**Exercise set**
**1)** Please explain, in one to three sentences, why the LDM upgrade message says there was no need to set $hostname in ldmadmin.
**2)** In the LDM upgrade message, what queue size was set in ldmadmin?

[Date Prev][Date Next][Thread Prev][Thread Next][Date Index][Thread Index]

20030612: data feed problems (cont.)



>From: Unidata Support <address@hidden>
>Organization: UCAR/Unidata
>Keywords: 200306111400.h5BE0HLd016841 IDD

Hi Adam (wiht CC to Chance),

I logged onto tornado this morning and upgraded it to use the
latest LDM available, LDM-6.0.13.  I also tuned its ~ldm/etc/ldmd.*
files to split feed requests and add some documentation.  Here is
a blow-by-blow of what I did:

<login as 'ldm'>
cd ~ldm

ftp ftp.unidata.ucar.edu
  <user> anonymous
  <pass> address@hidden
  cd pub/ldm
  binary
  get ldm-6.0.13.tar.Z
  quit

- Check to see if LDMHOME was set; it wasn't AND even though the default
  SHELL for 'ldm' is set to be csh, there is no .cshrc file.  I created
  .cshrc and populated it with:

umask 002

setenv LDMHOME /home/ldm

- Then I made those settings active:

source .cshrc

- Then on with the build:

cd ldm-6.0.13

./configure
make
make install

su
make install_setuids
exit

- Then, I adjusted the settings in the LDM-6.0.13 version of ldmadmin to
  match what you already have setup:

1 GB queue
10 log files

- There was no need to set $hostname in ldmadmin since 'uname -n' returns
  your fully qualified hostname.

After getting the LDM-6 ready to run, I next tuned your ~ldm/etc/ldmd.conf
entries.  They are now basically:

###############################################################################
#
# LDM5 servers request data from Data Sources
#
#       request <feedset> <pattern> <hostname pattern>
#
#request        WMO ".*" uni0.unidata.ucar.edu
#request        FNEXRAD ".*"    130.39.188.204
#request        UNIDATA|FSL|FNEXRAD     ".*"    129.15.192.81
#request        NLDN    "."     169.226.43.58
#request        NEXRAD  "/p...(SHV|JAN|LZK|LCH|POS|FWS|LIX)"    129.15.192.81
#request        NOGAPS  "^US058GMET-GR1mdl.0058_0240.*" 152.80.61.203

#
# History:  20030612 - split feed requests to decrease latency
#                      request all feeds by fully qualified host names
#
# Unidata-Wisconsin images, FSL wind profiler, NEXRAD floaters and composites
#
request UNIWISC|FSL2|FNEXRAD    ".*" stokes.metr.ou.edu

#
# Global observational data
#
request IDS|DDPLUS      ".*" stokes.metr.ou.edu

#
# NOAAPORT model output
#
request HDS     ".*" stokes.metr.ou.edu

#
# All Level III products from select NEXRADs
#
request NNEXRAD "/p...(SHV|JAN|LZK|LCH|POS|FWS|LIX)"    stokes.metr.ou.edu

#
# NLDN lightning data from SUNY Albany
#
request NLDN    "."     striker.atmos.albany.edu

#
# NOGAPS data from FNMOC
#
request NOGAPS  "^US058GMET-GR1mdl.0058_0240.*" usgodae3.fnoc.navy.mil


Notice the following:

1) all requests are made to fully qualified hostnames not IP addresses.

**Recorded information**
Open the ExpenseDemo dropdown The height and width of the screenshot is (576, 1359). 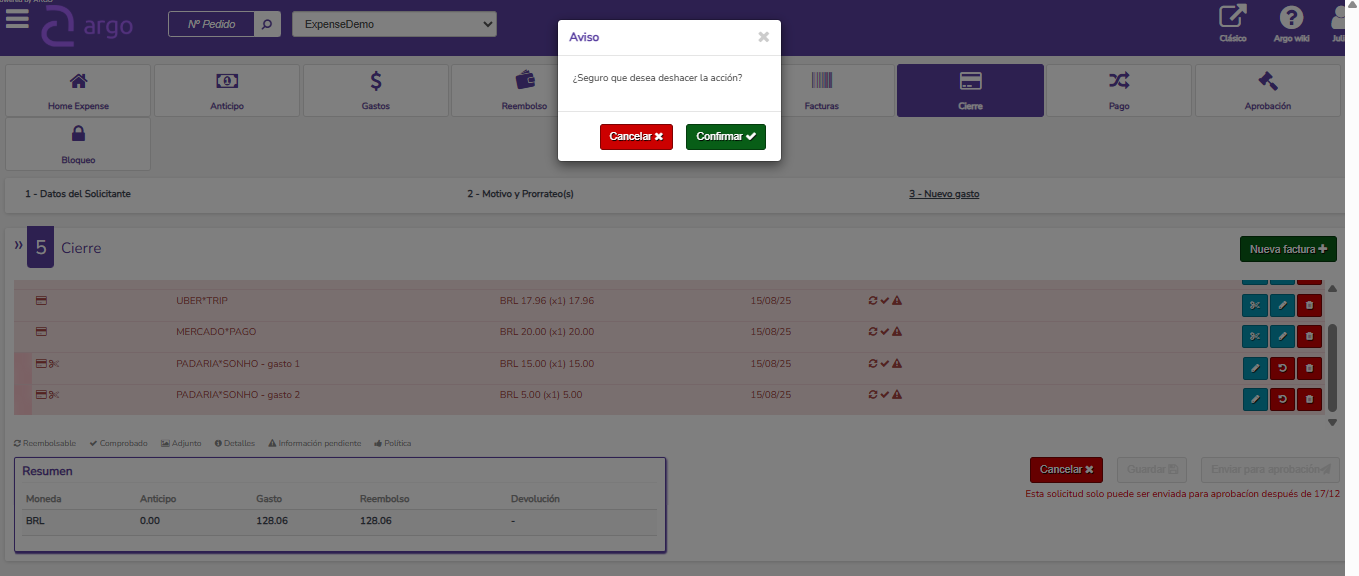pos(394,24)
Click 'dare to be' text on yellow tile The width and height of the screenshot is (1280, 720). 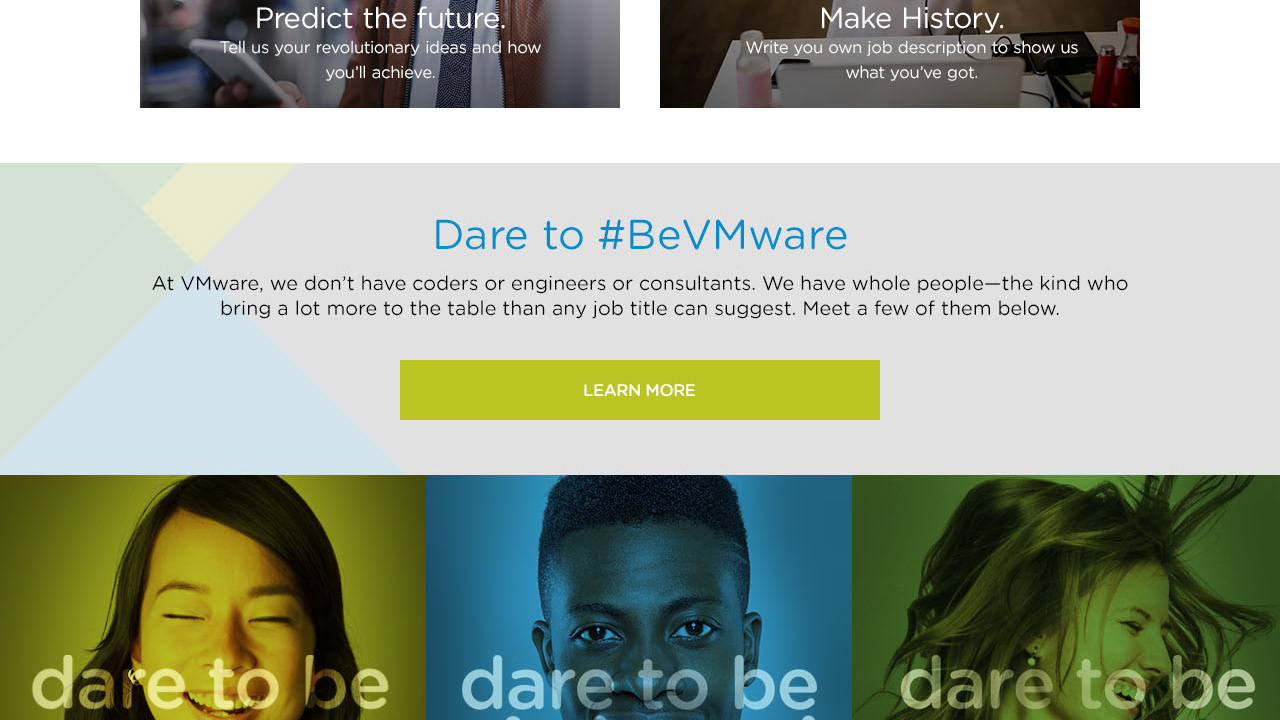click(210, 682)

**Answers to the exercise**
**1)** There was no need to set $hostname because running 'uname -n' on the machine already returns its fully qualified hostname.

**2)** A 1 GB queue.